Embattled Montana Chief U.S. District Judge Richard Cebull last year warned law school graduates about the perils of electronic communication.
Cebull, who last month made national headlines when the Tribune first reported the judge sent a racist, misogynistic email about President Barack Obama’s mom from his federal courthouse computer, is facing a judicial inquiry. Leading Democrats on the House Judiciary Committee have called for a congressional hearing into Cebull’s conduct, and nearly 3,000 people have signed the Montana Human Rights Network’s petition seeking Cebull’s resignation.
Perhaps if Cebull had heeded the advice he gave to law school graduates less than a year ago he wouldn’t be in this situation.
Cebull -- lamenting the “old days” when attorneys met face to face instead of sending hasty, angry emails -- told the 2011 graduating class at the University of Montana School of Law to think twice before clicking the send button on certain emails.

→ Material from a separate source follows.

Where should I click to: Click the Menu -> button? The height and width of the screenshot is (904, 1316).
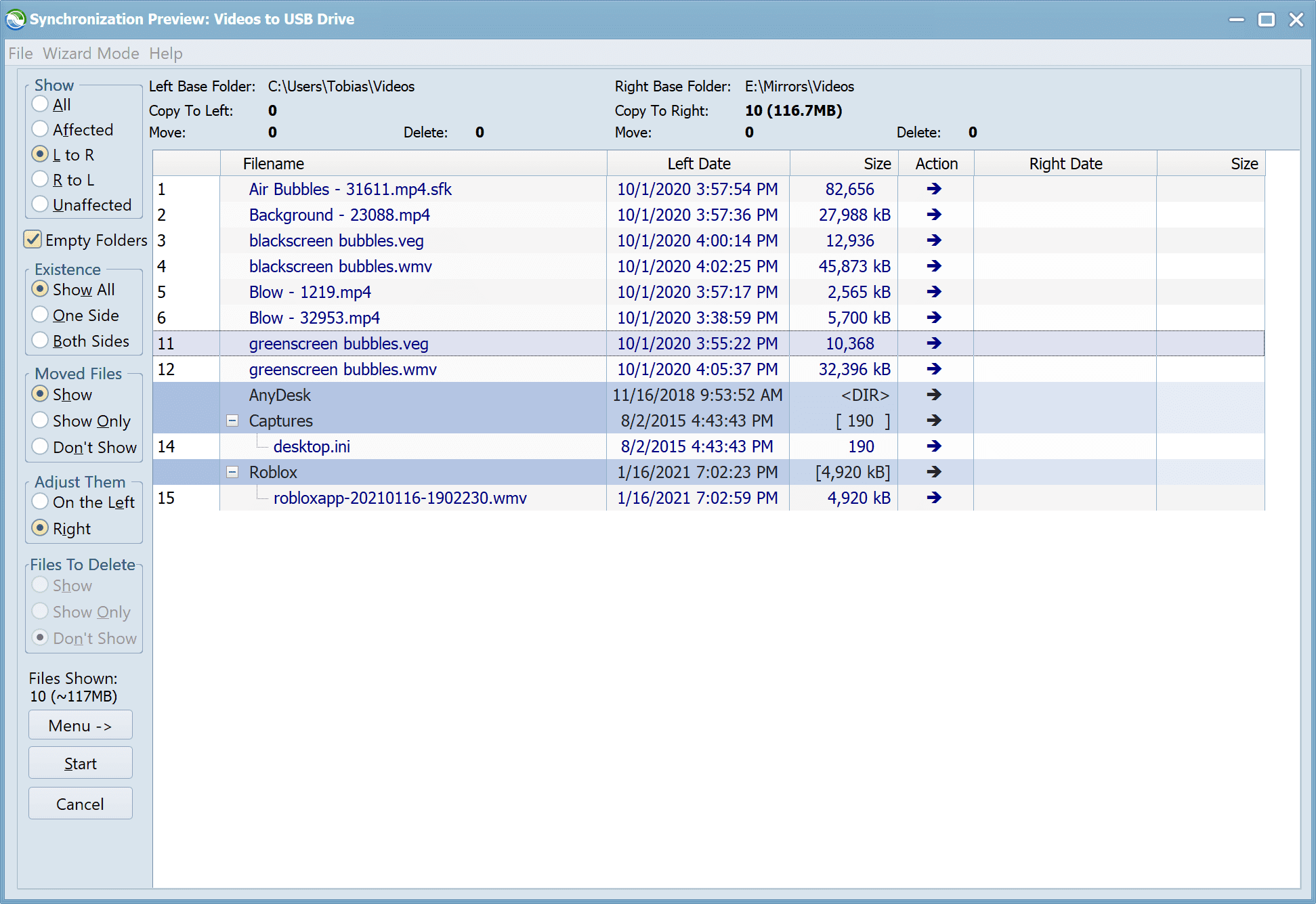(x=80, y=726)
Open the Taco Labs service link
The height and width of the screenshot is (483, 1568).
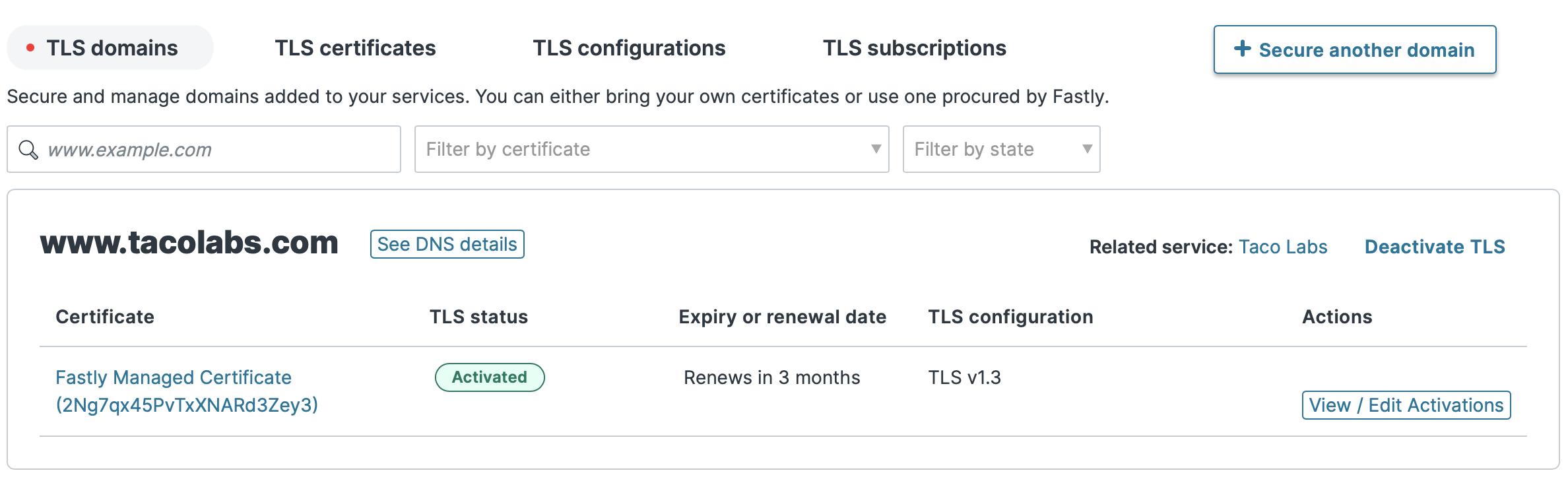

“In the old days I'd dictate a scathing letter to opposing counsel who deserved it, let it sit on my desk for a day or two. That was before I'd consider signing the letter or sending it off. Each time that occurred I never signed the letter and it was never sent.
Why? Because I had the opportunity to think about it.
In the present day, and I know this just from the volumes of emails that I receive in support of various motions, the lawyer sits at a computer, furiously types out an email, and then without thinking about it he moves the curser up to send, hits a button and off it goes.
What's wrong with that scenario? You didn't give yourself time to reflect on the comments and the statements you made in your email. Probably the biggest problem is you can't take it back.”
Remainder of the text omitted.